(Data for finding displayed items)
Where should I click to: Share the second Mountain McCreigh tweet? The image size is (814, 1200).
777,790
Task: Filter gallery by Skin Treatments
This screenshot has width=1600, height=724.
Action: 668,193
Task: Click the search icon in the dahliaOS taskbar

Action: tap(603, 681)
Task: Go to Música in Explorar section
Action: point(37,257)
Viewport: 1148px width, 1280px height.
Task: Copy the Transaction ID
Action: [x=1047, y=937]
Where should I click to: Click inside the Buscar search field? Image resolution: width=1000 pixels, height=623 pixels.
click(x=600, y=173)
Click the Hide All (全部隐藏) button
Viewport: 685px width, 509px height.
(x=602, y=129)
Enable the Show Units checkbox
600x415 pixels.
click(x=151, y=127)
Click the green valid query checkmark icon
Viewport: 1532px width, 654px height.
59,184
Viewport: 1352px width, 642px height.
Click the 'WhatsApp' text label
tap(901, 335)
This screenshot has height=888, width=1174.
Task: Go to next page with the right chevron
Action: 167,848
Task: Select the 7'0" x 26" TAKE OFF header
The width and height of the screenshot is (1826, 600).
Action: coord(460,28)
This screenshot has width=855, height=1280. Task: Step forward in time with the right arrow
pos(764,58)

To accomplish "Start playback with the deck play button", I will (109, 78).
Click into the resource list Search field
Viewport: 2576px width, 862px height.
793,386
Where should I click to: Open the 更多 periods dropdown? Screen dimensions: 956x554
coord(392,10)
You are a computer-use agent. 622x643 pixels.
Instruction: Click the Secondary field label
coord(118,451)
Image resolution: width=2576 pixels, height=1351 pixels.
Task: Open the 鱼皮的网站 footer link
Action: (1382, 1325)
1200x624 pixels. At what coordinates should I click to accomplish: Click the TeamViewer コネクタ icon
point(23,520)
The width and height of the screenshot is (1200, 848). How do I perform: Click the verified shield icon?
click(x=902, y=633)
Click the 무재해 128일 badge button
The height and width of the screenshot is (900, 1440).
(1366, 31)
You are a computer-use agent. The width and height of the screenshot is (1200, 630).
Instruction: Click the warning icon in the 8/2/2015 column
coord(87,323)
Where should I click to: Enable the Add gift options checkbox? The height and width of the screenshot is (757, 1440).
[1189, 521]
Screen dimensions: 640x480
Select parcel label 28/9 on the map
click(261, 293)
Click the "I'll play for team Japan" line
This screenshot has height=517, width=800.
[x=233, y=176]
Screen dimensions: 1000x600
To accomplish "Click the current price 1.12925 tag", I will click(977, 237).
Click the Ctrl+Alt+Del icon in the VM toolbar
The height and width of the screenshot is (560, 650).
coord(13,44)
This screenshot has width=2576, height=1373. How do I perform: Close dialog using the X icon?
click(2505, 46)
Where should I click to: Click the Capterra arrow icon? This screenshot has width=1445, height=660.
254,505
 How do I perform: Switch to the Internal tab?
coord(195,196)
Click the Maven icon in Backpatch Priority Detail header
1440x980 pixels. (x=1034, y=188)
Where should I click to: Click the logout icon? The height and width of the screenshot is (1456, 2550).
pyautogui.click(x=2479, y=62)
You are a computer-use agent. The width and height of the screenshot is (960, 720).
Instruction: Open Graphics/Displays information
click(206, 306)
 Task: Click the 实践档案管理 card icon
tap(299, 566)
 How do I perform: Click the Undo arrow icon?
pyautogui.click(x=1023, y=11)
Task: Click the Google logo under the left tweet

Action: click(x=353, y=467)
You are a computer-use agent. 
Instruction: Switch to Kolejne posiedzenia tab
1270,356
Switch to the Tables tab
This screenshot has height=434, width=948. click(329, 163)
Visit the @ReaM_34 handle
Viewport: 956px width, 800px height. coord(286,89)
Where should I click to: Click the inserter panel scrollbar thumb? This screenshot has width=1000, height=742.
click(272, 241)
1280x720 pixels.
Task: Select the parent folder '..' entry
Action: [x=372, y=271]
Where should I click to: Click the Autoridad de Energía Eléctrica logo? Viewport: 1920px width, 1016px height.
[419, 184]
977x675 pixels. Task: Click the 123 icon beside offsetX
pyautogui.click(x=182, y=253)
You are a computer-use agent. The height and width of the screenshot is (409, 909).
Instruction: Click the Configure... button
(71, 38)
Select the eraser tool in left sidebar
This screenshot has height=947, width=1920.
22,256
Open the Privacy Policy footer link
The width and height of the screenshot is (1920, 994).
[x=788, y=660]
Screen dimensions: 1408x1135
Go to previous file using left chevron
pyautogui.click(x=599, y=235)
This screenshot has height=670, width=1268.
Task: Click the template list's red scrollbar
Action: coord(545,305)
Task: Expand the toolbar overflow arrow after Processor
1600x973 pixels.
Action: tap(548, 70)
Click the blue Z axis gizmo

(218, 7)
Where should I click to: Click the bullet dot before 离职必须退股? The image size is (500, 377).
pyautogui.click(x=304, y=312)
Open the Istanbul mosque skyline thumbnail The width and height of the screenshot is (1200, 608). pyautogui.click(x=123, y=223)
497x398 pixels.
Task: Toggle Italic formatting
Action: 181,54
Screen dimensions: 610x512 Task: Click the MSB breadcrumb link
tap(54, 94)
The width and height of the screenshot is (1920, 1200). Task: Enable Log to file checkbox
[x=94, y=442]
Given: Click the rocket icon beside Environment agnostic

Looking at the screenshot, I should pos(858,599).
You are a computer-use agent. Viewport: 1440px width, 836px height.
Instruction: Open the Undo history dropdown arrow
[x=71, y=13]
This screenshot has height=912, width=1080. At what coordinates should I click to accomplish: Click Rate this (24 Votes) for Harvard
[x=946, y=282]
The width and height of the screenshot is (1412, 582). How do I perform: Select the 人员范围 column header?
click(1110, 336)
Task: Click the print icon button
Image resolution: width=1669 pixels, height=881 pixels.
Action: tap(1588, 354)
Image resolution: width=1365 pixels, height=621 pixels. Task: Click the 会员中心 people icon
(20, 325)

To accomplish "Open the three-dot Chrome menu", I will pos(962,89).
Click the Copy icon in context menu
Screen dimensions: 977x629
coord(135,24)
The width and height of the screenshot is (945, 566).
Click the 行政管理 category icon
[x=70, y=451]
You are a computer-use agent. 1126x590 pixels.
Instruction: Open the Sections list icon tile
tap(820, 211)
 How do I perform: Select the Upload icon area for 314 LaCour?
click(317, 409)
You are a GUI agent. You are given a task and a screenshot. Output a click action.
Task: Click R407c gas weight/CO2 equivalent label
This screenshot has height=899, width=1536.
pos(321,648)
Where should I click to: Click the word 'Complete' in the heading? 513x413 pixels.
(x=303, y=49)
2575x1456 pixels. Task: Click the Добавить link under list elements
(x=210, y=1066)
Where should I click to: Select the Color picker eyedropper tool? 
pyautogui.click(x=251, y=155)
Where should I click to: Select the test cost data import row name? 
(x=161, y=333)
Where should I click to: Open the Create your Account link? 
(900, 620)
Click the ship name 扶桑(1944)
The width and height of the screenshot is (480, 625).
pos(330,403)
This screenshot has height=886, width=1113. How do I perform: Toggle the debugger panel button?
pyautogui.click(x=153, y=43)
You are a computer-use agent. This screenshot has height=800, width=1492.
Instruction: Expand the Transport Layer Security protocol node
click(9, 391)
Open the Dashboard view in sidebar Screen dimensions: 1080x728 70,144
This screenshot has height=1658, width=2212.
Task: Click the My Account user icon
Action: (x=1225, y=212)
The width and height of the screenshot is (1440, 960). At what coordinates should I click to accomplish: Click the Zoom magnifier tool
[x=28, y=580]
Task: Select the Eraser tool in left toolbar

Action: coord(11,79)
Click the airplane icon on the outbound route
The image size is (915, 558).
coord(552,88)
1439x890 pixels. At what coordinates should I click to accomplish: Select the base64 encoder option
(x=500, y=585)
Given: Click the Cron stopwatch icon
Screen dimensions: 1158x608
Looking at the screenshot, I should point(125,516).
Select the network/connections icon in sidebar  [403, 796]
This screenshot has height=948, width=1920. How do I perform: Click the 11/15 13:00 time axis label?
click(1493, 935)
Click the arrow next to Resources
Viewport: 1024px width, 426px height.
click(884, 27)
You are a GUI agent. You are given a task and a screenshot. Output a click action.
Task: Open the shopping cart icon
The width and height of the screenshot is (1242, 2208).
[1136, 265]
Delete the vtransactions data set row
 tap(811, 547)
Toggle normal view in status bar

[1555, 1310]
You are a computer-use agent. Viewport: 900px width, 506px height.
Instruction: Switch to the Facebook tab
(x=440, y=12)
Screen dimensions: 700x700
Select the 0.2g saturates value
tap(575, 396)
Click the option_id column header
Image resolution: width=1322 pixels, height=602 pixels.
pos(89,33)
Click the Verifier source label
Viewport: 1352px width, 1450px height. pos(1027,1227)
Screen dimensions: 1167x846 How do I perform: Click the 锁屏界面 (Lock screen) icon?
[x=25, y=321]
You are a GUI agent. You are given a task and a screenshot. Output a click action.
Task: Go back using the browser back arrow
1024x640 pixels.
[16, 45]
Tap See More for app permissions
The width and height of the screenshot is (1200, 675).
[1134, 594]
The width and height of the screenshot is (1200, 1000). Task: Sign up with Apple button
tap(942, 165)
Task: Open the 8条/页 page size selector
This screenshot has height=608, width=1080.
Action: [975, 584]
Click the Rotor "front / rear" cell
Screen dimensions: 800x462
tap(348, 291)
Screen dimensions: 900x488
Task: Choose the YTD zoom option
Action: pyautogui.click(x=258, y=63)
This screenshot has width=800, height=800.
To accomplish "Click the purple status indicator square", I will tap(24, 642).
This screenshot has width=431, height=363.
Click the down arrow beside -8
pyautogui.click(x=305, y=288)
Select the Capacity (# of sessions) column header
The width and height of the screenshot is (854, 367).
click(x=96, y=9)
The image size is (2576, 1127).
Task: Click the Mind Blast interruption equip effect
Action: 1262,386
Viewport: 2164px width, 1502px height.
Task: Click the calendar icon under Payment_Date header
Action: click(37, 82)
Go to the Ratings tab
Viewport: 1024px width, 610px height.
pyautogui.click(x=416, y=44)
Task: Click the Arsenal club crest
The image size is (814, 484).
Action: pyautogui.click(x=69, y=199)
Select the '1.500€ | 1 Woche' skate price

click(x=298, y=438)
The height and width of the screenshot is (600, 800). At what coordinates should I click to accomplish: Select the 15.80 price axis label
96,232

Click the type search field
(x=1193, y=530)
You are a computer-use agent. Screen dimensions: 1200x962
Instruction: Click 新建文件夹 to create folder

**REQUEST**
Copy the data verbatim, from the line containing "Task: Click the Arsenal club crest" through the end of the data, with both of those lines included.

**SOLUTION**
Task: Click the Arsenal club crest
The image size is (814, 484).
Action: pyautogui.click(x=69, y=199)
Select the '1.500€ | 1 Woche' skate price

click(x=298, y=438)
The height and width of the screenshot is (600, 800). At what coordinates should I click to accomplish: Select the 15.80 price axis label
96,232

Click the type search field
(x=1193, y=530)
You are a computer-use agent. Screen dimensions: 1200x962
Instruction: Click 新建文件夹 to create folder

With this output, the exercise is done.